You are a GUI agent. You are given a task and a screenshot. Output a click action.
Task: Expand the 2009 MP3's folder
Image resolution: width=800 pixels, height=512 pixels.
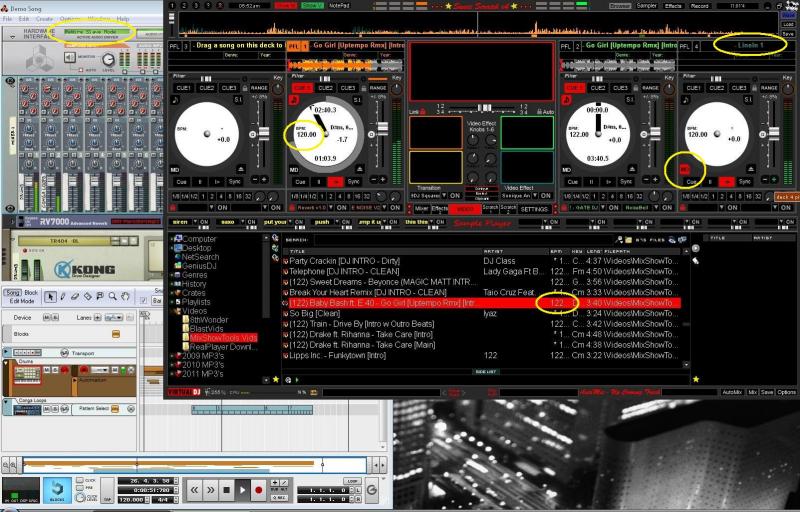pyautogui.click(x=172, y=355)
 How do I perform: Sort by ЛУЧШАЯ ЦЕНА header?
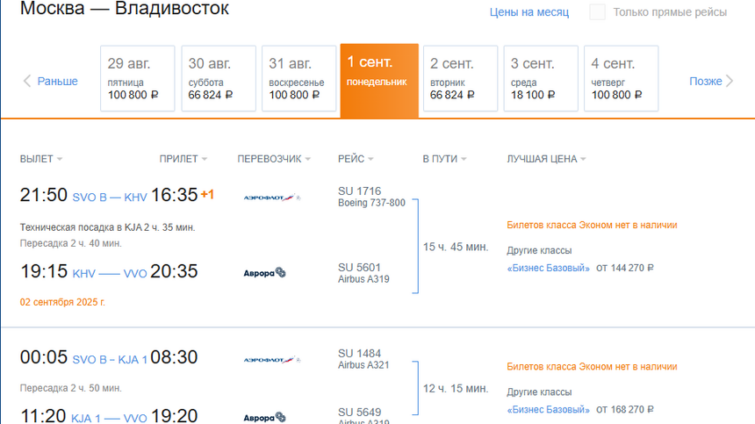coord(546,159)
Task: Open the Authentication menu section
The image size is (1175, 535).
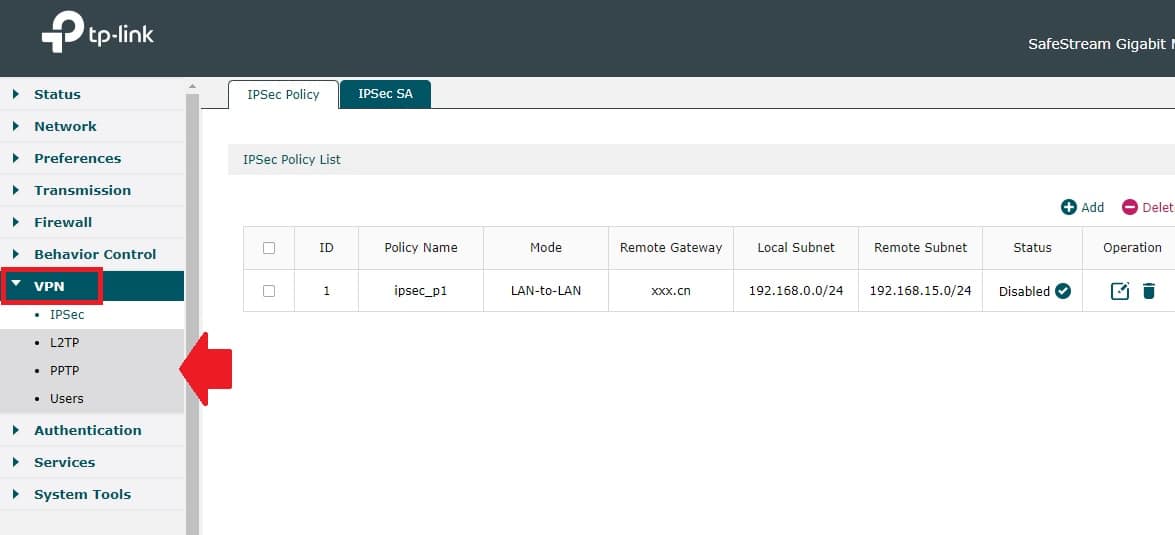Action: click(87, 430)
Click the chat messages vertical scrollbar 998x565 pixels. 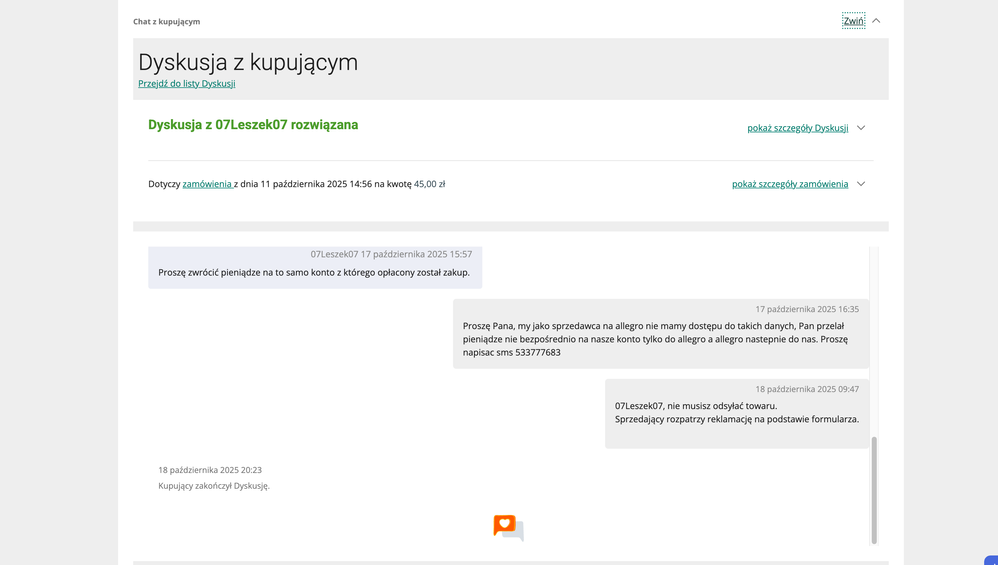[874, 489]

______________________________

Direction. Lay out the material from its first line through the line containing "coord(546,159)" as a numbered list, skipping blank lines. Leave the pictures out of the list.

Answer to this task.
1. You are a GUI agent. You are given a task and a screenshot. Output a click action.
2. Task: Expand the 2009 MP3's folder
3. Image resolution: width=800 pixels, height=512 pixels.
4. pyautogui.click(x=172, y=355)
5.  How do I perform: Sort by ЛУЧШАЯ ЦЕНА header?
6. coord(546,159)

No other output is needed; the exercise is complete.